This morning, a colleague called to brainstorm ideas on how to promote an upcoming program on "reaping the benefits of a diverse workforce". Her concern was that the small business owners she was targeting had opted not to attend other programs on diversity.
To address her concern, I immediately donned my strategic marketing hat. Some would say that when you have a hammer, everything is a nail...
Helping prospects recognize they need what you have to offer
My first observation was that the prospects probably didn't recognize how much they might benefit from the program (the second of nine potential obstacles to a sale). Else, they would have expressed more interest in similar programs. This could have been for any of the following reasons.
They may not have recognized that:
- They have the problem the solution purports to addresses-or believe their current solution is adequate,
- The solution is relevant to their situation
- The source of the solution was credible and/or
- The proffered solution would resolve the problem,
We approached these reservations one at a time. First, we determined that it was likely that many of the small business owners did not already have a solution for "reaping the benefits of a diverse workforce".
We based this assumption on the fact that most companies hire "people like them", and most business owners tend to turn to their peers for advice. We believed that the target audience would agree with our conclusion. So, we looked for ways to persuade them that the program would be relevant.
Stepping into prospective buyers' shoes
To do so, we tried to step into their shoes.
To anticipate their concerns, we asked ourselves two questions. The first was, "What might come to prospects' minds when they thought about diversity?". Then, we asked, "What was most important to them right now?"
We guessed that most people think of diversity in terms of differences in race, sex, age, or national origin. Yet, the term has broader implications. It can also refer to a host of other populations that share common circumstances that differ from our own.
We anticipated that what would make the program relevant to a group of small business owners was examples of how a "diverse workforce" would significantly affect the success of their businesses. Luckily, we had recently encountered a few great examples.
Buying from those we know and trust may not always be the best approach: a personal example
Recently, I decided to migrate my website to a modern platform-and began looking for potential vendors . Some of the "usual suspects", recommended by my colleagues, prepared proposals that addressed a number of my stated requirements such as maintaining the "look and feel" of my current site. Nevertheless, a number offered alternative designs despite the fact that I had indicated this was neither a need or a preference.
That said, at the heart of my requirements was a need for strategic guidance. I indicated this by stressing the importance of ease of maintenance and ease of upgrading the site-to accommodate future unknown requirements.
I began to fully recognize my need for strategic guidance, when the bids that came in had little in common. At that point, I began to search the web and social media for resolution to the disparities.
My research surfaced only one company that focused on strategic issues-and provided numerous examples of its capabilities in this area-and that company was located overseas. Given the sample size, I'm not sure if this company had a different perspective because it was located in another country or if this was an individual difference. Nevertheless, it was interesting to me that no US firm popped up in the couple hours I spent searching the web and social media.
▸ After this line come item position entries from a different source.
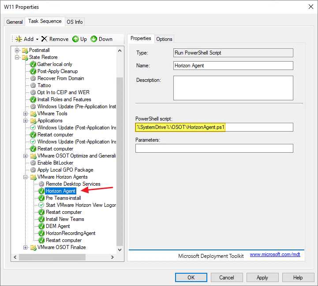This screenshot has width=318, height=286.
Task: Click the gray disabled icon beside Tattoo
Action: [33, 85]
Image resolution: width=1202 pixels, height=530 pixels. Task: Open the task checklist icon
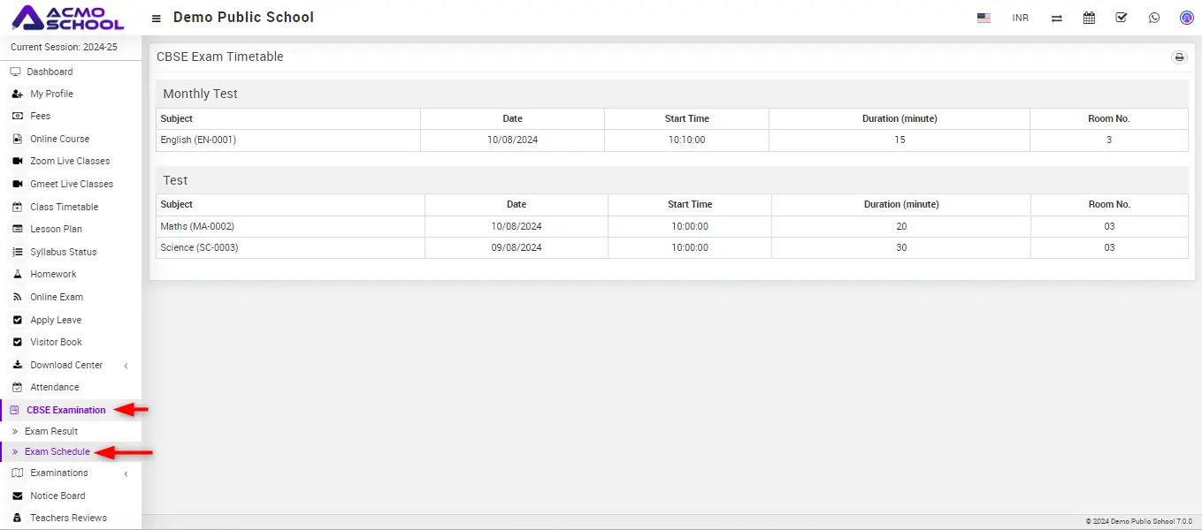click(1122, 18)
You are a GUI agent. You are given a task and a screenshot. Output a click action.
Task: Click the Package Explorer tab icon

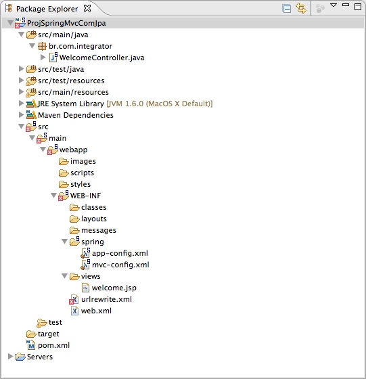pos(9,8)
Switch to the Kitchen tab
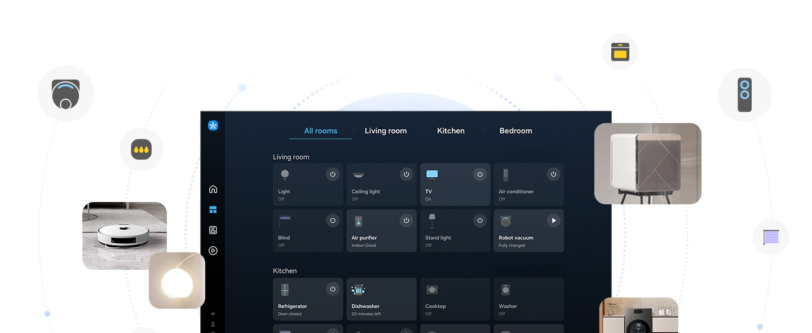 (451, 131)
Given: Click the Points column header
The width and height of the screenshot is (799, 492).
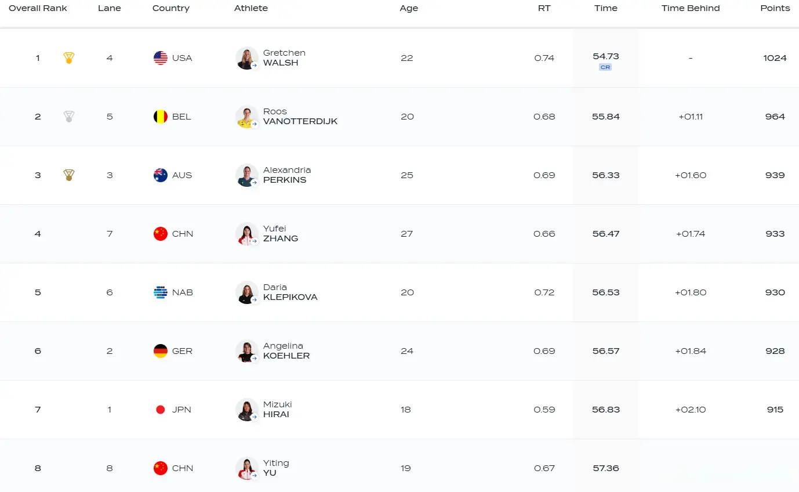Looking at the screenshot, I should 775,8.
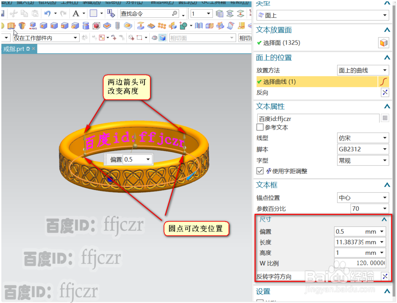Select the 戒指.prt document tab
Image resolution: width=397 pixels, height=303 pixels.
(15, 49)
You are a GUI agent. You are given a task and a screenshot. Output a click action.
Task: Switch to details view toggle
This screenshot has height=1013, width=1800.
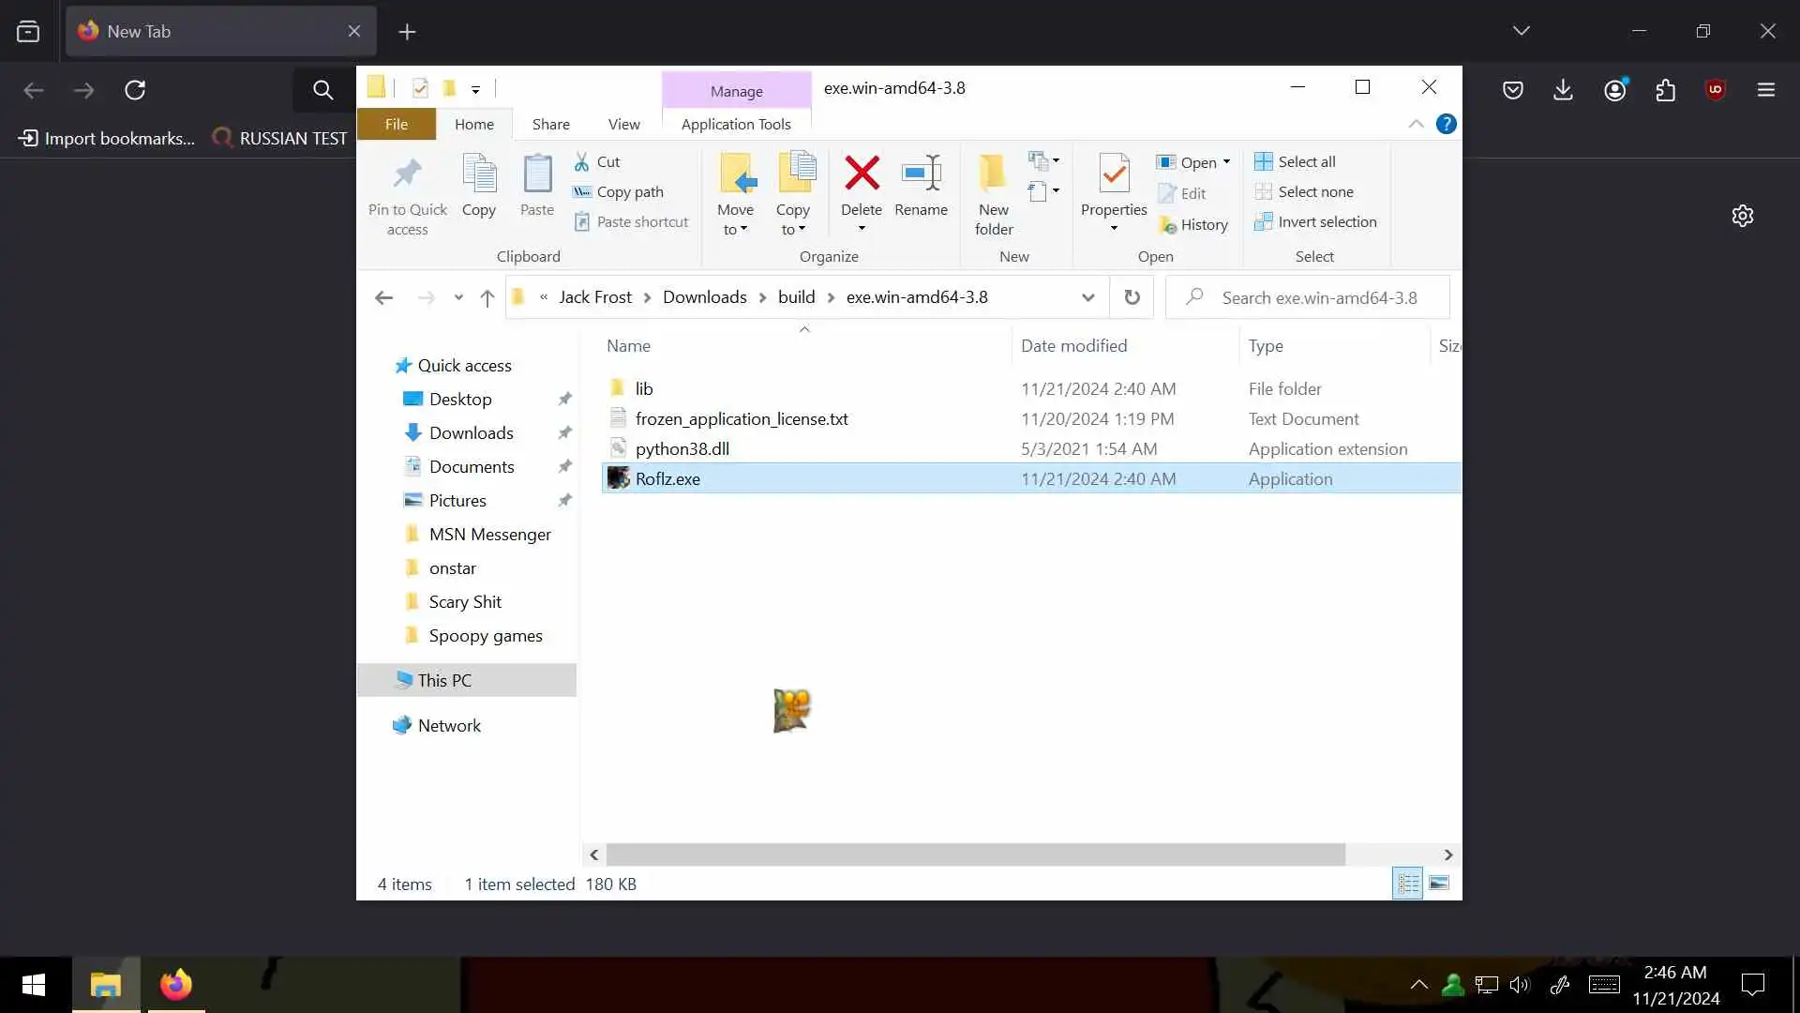[1407, 884]
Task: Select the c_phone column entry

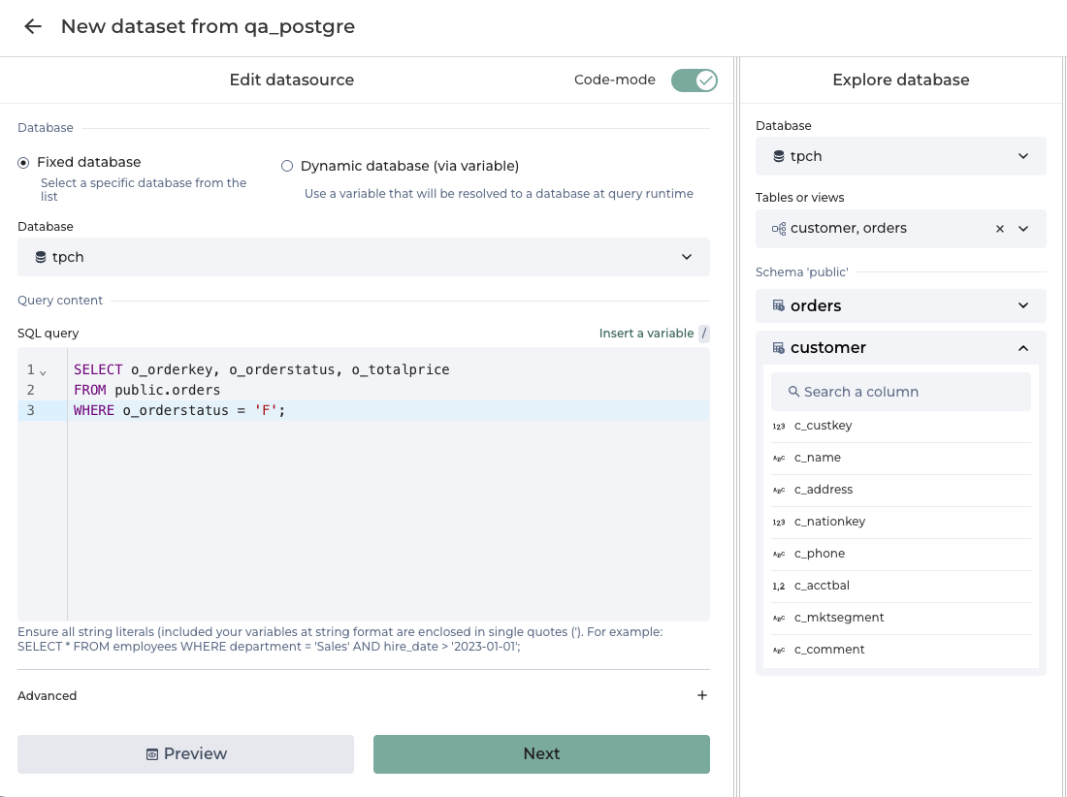Action: 819,554
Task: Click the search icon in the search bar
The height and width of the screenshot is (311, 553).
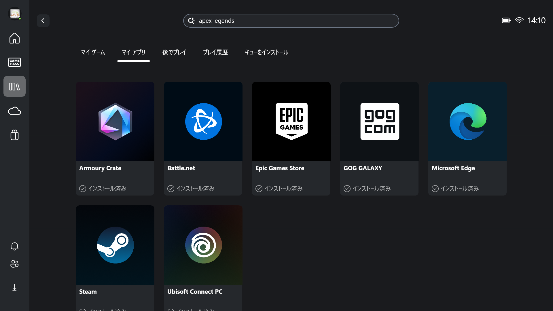Action: click(x=192, y=20)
Credible sources help raise awareness of value: additional examples
There are more influential sources that we could draw on to demonstrate relevance. One is Jeff Howe, the author of the bestseller Crowdsourcing. He notes (on page 152 of his book) that it takes a diverse group to devise innovative approaches to challenging problems.
Another came from panelists at last week's conference on the future of marketing. In discussing what it takes to develop successful products, they advocated building cross-functional teams composed of marketers, developers, and designers.
Their rationale was that when professionals work in functional silos, they tend to approach problems in much the same way they did in the past. They noted that companies only come up with market-disrupting solutions when employees work in teams that can view situations from multiple angles.
Strategic marketing is a never-ending process
I felt we had come up with some great ideas for helping prospective attendees recognize how they would benefit from the program. At the core, was demonstrating how diversity can help companies achieve competitive advantage.
Now, "all" that was required was to summarize the above "arguments" in concise compelling copy and move to the third of nine potential obstacles to a sale-creating the sense of urgency that would render our prospects "ready to buy".
Whether you're a small business or a strategic marketing consultant, assemble a diverse team
What struck me as ironic, when considering all of the above, is that the very reason we often don't recognize the need for products and services-that might benefit us-is that these products and services are a) unfamiliar, b) don't seem relevant because we don't have examples of how people like us have benefited from them and/or c) are not recommended by the people "like us" that we know and trust. Perhaps we need to involve a more diverse team in our buying process.